Her presentation showed a 15% reserve margin for 2018. But that could fall to 12% because of the new retirements, she said. She cautioned that her data did not reflect changes in the interconnection queue since ERCOT’s last Capacity, Demand and Reserves report in May.
“It seems to me like the market’s working and folks are responding to appropriate market incentives,” said Director Peter Cramton. “And now it’s time for us to let the market work.”
“I would echo that,” Garza responded. “Generators have a fairly low barrier to entry to the market. Along with that, I think it’s important to have an easy exit as well.”
“You’ve been rubbing the dark side of your crystal ball here pretty good,” Director Karl Pfirrmann pressed Garza. “Now let’s start rubbing the other side a little bit. Tell me, what is it in our marketplace that’s going to correct this problem?”
Garza said the retirements are likely to push forward prices higher, creating pressure for load-serving entities. “If I were a load-serving entity, I would be a little more anxious about the surety of supply going into the forward years than I am right now,” she said. “So, you might see contracting opportunities for new generators that haven’t been there in the past.
“I’m hopeful … that we won’t try to keep units in the market longer than they would like to be there,” she continued. “We just have to be comfortable with what that means — likely higher, more volatile prices going forward than what we’ve experienced in the last couple of years.”

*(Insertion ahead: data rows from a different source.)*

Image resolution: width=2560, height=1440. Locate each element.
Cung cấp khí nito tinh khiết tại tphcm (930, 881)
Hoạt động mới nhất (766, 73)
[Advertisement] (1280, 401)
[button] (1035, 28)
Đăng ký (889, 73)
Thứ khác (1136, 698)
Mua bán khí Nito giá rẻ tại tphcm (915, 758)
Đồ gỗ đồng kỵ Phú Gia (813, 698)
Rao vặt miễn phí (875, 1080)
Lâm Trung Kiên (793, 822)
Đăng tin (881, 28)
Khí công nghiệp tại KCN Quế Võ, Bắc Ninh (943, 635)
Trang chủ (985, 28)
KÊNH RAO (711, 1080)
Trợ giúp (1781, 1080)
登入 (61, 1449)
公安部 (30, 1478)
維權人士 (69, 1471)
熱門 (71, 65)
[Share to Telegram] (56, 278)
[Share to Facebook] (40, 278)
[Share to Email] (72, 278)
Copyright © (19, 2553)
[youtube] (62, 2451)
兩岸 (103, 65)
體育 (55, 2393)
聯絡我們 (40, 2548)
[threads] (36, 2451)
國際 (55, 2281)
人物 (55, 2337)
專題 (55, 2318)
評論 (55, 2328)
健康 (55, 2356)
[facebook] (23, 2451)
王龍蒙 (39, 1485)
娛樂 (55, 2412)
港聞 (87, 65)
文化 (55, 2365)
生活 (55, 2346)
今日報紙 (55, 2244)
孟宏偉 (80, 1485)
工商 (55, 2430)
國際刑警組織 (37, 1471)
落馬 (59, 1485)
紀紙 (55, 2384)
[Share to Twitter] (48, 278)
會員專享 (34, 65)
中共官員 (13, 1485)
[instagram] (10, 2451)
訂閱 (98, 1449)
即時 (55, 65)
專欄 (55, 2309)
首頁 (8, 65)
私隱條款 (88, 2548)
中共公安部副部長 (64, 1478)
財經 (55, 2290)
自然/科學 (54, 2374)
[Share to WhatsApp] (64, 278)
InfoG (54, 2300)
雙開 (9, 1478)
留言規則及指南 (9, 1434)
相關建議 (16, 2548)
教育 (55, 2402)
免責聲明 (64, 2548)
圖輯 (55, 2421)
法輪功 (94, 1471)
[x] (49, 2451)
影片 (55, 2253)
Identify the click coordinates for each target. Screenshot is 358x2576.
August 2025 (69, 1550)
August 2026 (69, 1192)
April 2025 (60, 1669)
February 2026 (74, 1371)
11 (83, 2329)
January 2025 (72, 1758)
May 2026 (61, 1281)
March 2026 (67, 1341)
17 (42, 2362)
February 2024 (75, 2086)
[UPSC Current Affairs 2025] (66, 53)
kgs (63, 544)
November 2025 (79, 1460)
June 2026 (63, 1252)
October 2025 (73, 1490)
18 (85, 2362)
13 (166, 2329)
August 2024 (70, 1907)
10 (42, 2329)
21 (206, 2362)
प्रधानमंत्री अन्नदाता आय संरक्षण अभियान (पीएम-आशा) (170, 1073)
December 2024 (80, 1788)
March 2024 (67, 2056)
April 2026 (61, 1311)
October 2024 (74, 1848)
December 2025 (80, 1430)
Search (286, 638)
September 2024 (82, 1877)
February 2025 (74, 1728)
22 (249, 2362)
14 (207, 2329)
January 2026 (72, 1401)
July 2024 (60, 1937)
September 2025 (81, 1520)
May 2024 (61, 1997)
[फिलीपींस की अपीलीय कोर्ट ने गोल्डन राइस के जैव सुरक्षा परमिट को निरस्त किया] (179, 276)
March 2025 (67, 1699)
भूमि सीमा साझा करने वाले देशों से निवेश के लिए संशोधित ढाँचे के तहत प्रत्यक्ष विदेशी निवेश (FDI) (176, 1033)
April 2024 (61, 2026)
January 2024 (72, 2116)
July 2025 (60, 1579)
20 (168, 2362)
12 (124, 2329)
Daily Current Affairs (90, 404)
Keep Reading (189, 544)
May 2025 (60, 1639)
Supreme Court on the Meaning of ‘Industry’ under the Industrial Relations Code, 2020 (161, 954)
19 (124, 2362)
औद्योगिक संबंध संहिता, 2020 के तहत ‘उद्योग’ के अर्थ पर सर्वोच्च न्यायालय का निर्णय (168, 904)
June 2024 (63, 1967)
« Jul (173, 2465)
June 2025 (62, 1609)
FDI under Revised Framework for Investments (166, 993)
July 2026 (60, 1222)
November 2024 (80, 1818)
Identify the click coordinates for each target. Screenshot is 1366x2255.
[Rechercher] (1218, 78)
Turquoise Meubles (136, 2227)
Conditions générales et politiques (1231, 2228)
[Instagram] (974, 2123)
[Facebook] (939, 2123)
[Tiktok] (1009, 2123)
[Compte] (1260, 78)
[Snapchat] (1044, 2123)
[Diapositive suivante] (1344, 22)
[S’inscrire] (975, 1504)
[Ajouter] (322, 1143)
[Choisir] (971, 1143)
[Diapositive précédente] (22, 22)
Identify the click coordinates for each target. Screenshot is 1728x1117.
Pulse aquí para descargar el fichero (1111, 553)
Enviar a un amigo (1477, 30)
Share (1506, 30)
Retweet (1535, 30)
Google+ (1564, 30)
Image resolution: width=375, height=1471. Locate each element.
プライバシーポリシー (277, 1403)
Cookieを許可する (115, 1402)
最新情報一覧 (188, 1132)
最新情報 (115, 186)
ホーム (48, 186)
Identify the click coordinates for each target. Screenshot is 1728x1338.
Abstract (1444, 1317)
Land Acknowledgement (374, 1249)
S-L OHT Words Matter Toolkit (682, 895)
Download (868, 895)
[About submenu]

Cramton, an economist at the University of Maryland, agreed. “If we let the market work, it will be a higher forward price — and especially the forward prices many years out. There’ll be pressure on the demand side.”
But he said he feared the transition could be interrupted by “regulatory uncertainty around large subsidies for keeping guys in the market that shouldn’t be there.” It was an apparent reference to Energy Secretary Rick Perry’s call for price supports for coal and nuclear units, although his proposal is limited to FERC-jurisdictional RTOs and ISOs.
“That’s what’s going to damage the market,” Cramton added. “So, I would urge everyone to tell their congressmen to stop that.”